Windsurfer, SUP rider, Waterman – What comes first? What’s the first passion? Has it changed over time?
I can’t say that there’s a tier list of passions but each one informs the next in a chain of connection, like a group of friends. I found SUP through windsurfing, so I’ll always associate meeting one with knowing the other so well. And finding that waterman lifestyle is so holistic in undertaking that it can’t stem from just one point, it’s a tangled mess and every sport ties together in a meaningful way.
Photo credit: “Fish Bowl Diaries”
Influencer culture accelerated by social media has touched every realm of our lives… What are your thoughts on this phenomenon (which has proven to be both inspiring and right on the contrary) Do you think there’s still room for some depth in what we’re doing?
It’s hard getting invested in a platform that has proven to be so problematic in society. But surfing is the wholesome content we need! At least in our community there’s an emphasis on the proper functioning of the body towards the end of finding joy, on cultivating harmonious relationships within nature and hallowing the breath.
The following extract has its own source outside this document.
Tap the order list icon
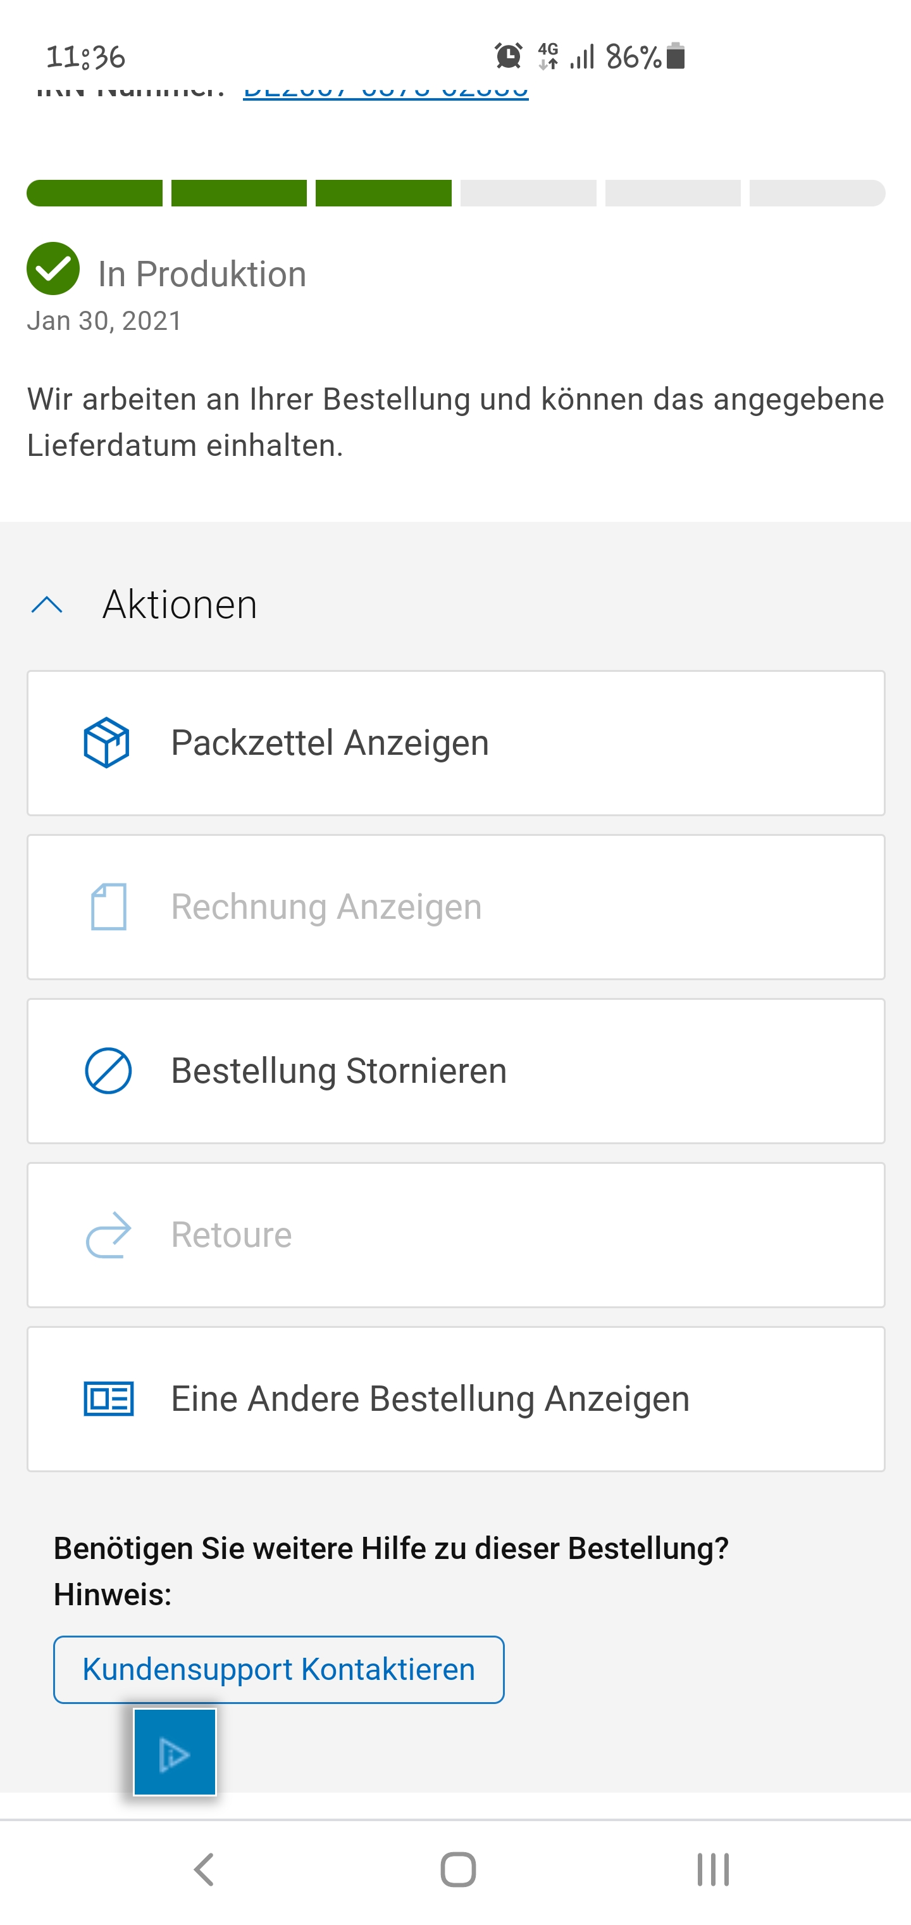 click(x=108, y=1399)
There’s an understanding that meaning is subjective, the perfect day is personal and posting about yours doesn’t devalue some one else’s. In that way it’s a continuation of the consciousness revolution and I feel like the message of surfing should be shouted from rooftops. A lack of depth in social media stands in contrast to the extreme depth of the surfing experience, so I think there’s a lot of space for us to dig into.
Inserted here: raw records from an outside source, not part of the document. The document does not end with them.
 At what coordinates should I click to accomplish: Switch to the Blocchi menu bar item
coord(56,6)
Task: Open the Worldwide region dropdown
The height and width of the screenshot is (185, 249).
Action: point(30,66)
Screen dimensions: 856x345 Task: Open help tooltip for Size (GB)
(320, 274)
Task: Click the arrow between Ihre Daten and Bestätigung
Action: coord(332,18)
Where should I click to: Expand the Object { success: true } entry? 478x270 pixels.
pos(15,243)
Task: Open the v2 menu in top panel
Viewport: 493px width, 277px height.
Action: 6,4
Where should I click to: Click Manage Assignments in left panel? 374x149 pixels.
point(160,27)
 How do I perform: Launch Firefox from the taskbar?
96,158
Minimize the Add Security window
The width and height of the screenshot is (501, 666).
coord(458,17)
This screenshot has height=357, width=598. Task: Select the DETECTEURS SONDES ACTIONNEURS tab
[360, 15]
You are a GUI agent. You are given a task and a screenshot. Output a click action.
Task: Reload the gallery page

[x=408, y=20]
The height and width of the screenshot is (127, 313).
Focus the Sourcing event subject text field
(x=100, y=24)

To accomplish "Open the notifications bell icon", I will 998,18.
Photo credit: “Fish Bowl Diaries”
You mentioned the “slippery slope” of sports… Could you elaborate on that?
For me, the slippery slope of sports is an infinite hill. It begins at a gentle grade but gets progressively more sheer over the course of time, until it is so infinitely steep that it gives way to free fall. Like stars falling into singularities we loose ourselves to our passions, slowly at first then all at once. Slowly because a sport like SUP surfing takes a lot of effort to begin and there’s a lot of friction there without much help from gravity; both literally and figuratively speaking. You’ve got your body, which doesn’t cooperate with you, doesn’t help you balance on a surfing platform, doesn’t have the stamina to paddle out through oncoming sets, can’t work out the mechanics of turning and negotiating a breaking wave; learning these skills is time consuming and humbling.
Gear is expensive and sometimes unintuitive to buy. SUP surfing also puts you into an outlying zone within the surfing community that reeks with stigma, something you must use a lot of willpower to overcome. In fact it all requires a tremendous amount of willpower to push yourself through those beginning phases, and the rewards are minute at first. But they do come, feelings of progressing, of gaining momentum; your first time actually paddling yourself into a wave, joyous acceleration! Or the first time you successfully mantle oncoming white water!
These nodes of progression incrementally accelerate your learning curve, makes it easier to learn new skills based on experience, a routine forms. Soon, it’s as if the ocean pulls you in, beckons, the board in your garage is never dry. It starts to become more clear to you why some people might want to work part-time jobs and live in their vans with nothing but a camp-stove and a quiver of SUP boards. You glimpse a kind of precarious edge into a deeper world, where your next steps determine whether you will forever hover over the precipice as a weekend warrior, or dive into this life.
The next steps are going to Infinity and snagging a custom B-Line, attending contests, meeting local pros and picking up on their cues. Pretty soon you’re fully invested, you still have your life, but one foot is always in the water; always you have a mind to centre your time around surf, friends and family lose you a little.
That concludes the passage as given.